The answer is the full set of records, given again exactly and without images.

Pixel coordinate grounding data

┌──

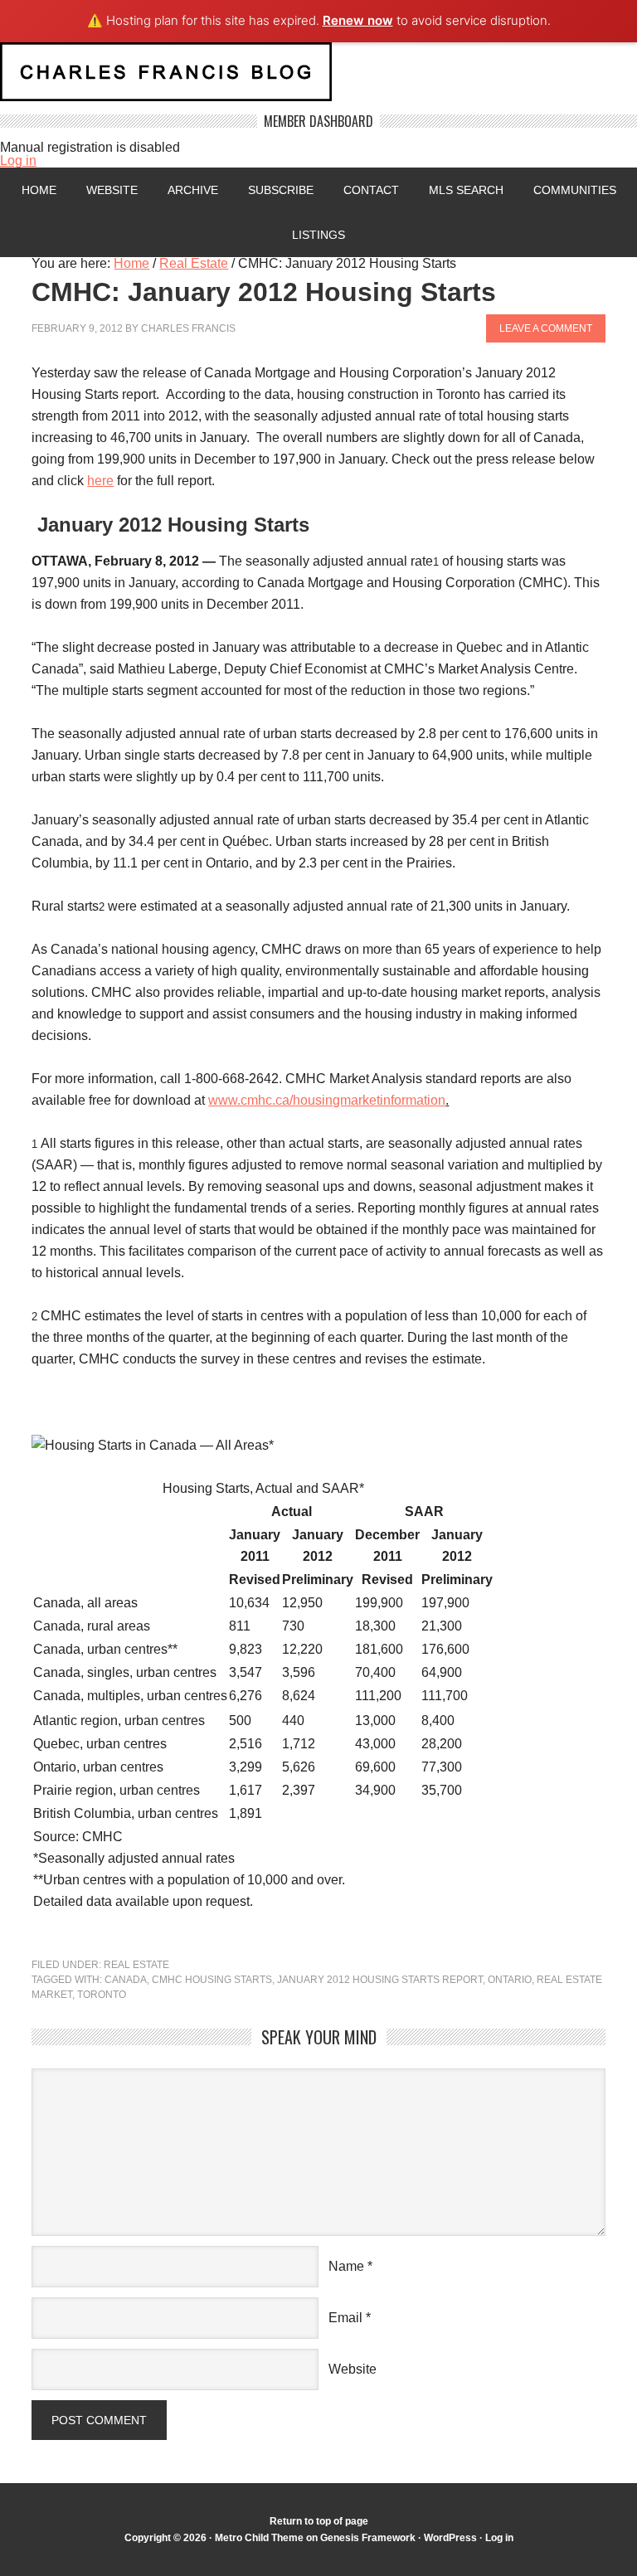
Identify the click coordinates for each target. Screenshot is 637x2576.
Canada (126, 1979)
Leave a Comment (545, 328)
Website (112, 190)
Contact (371, 190)
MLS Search (466, 190)
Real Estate (136, 1965)
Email (345, 2318)
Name (346, 2266)
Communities (574, 190)
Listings (318, 234)
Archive (193, 190)
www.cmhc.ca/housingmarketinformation (326, 1100)
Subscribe (281, 190)
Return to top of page (319, 2521)
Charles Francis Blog (318, 78)
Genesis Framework (368, 2538)
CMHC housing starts (212, 1979)
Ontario (510, 1979)
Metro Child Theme (259, 2538)
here (100, 481)
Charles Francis (188, 328)
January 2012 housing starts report (380, 1979)
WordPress (450, 2538)
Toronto (101, 1994)
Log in (18, 160)
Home (39, 190)
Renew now (358, 20)
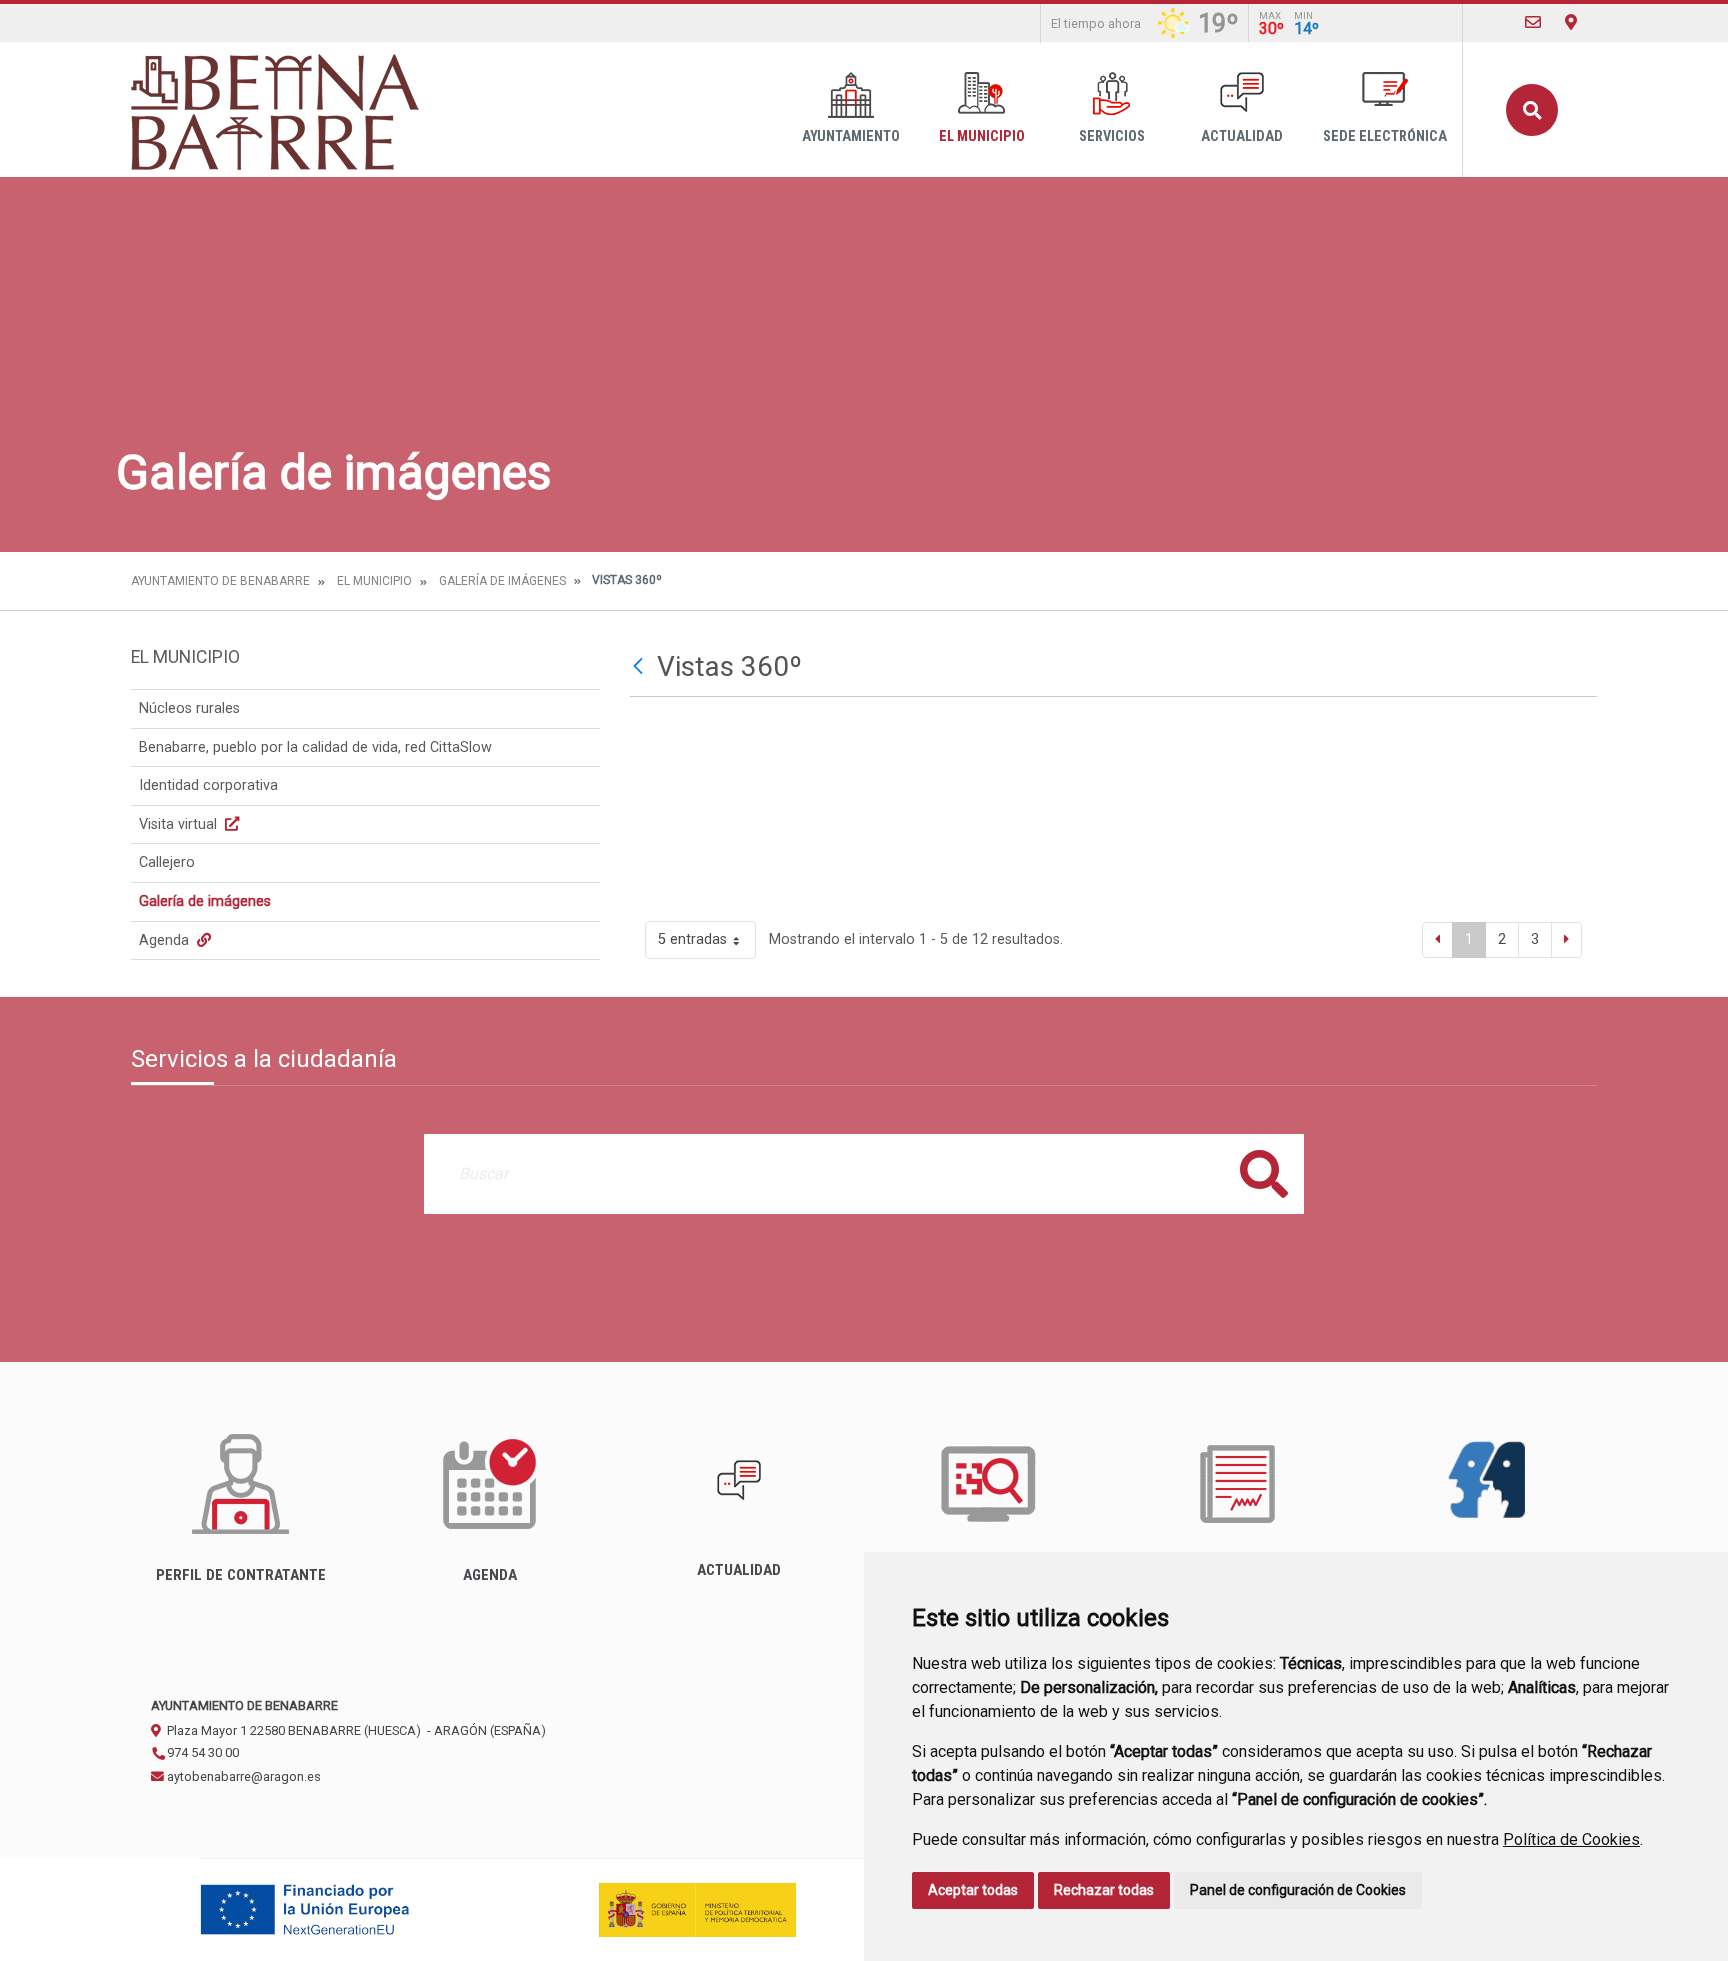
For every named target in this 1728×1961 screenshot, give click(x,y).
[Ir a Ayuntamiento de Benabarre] (277, 109)
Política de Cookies (1571, 1839)
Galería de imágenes (502, 581)
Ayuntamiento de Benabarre (220, 581)
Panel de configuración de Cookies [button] (1298, 1890)
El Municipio (982, 136)
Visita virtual (180, 824)
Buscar (1532, 110)
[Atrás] (640, 667)
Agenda (166, 940)
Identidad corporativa (208, 785)
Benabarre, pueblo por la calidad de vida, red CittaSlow (315, 747)
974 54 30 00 (201, 1752)
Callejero (167, 862)
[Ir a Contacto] (1533, 22)
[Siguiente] (1566, 940)
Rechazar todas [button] (1104, 1890)
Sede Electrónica (1385, 136)
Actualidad (1242, 136)
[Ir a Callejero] (1571, 22)
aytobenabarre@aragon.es (242, 1776)
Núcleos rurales (189, 708)
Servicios (1112, 136)
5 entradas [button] (692, 939)
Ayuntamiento (851, 136)
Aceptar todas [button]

└──

- [RESULT]:
Identify the click coordinates for each target. Screenshot is 637x2576.
Canada (126, 1979)
Leave a Comment (545, 328)
Website (112, 190)
Contact (371, 190)
MLS Search (466, 190)
Real Estate (136, 1965)
Email (345, 2318)
Name (346, 2266)
Communities (574, 190)
Listings (318, 234)
Archive (193, 190)
www.cmhc.ca/housingmarketinformation (326, 1100)
Subscribe (281, 190)
Return to top of page (319, 2521)
Charles Francis Blog (318, 78)
Genesis Framework (368, 2538)
CMHC housing starts (212, 1979)
Ontario (510, 1979)
Metro Child Theme (259, 2538)
here (100, 481)
Charles Francis (188, 328)
January 2012 housing starts report (380, 1979)
WordPress (450, 2538)
Toronto (101, 1994)
Log in (18, 160)
Home (39, 190)
Renew now (358, 20)
For every named target in this 1728×1961 screenshot, give click(x,y).
[Ir a Ayuntamiento de Benabarre] (277, 109)
Política de Cookies (1571, 1839)
Galería de imágenes (502, 581)
Ayuntamiento de Benabarre (220, 581)
Panel de configuración de Cookies [button] (1298, 1890)
El Municipio (982, 136)
Visita virtual (180, 824)
Buscar (1532, 110)
[Atrás] (640, 667)
Agenda (166, 940)
Identidad corporativa (208, 785)
Benabarre, pueblo por la calidad de vida, red CittaSlow (315, 747)
974 54 30 00 (201, 1752)
Callejero (167, 862)
[Ir a Contacto] (1533, 22)
[Siguiente] (1566, 940)
Rechazar todas [button] (1104, 1890)
Sede Electrónica (1385, 136)
Actualidad (1242, 136)
[Ir a Callejero] (1571, 22)
aytobenabarre@aragon.es (242, 1776)
Núcleos rurales (189, 708)
Servicios (1112, 136)
5 entradas [button] (692, 939)
Ayuntamiento (851, 136)
Aceptar todas [button]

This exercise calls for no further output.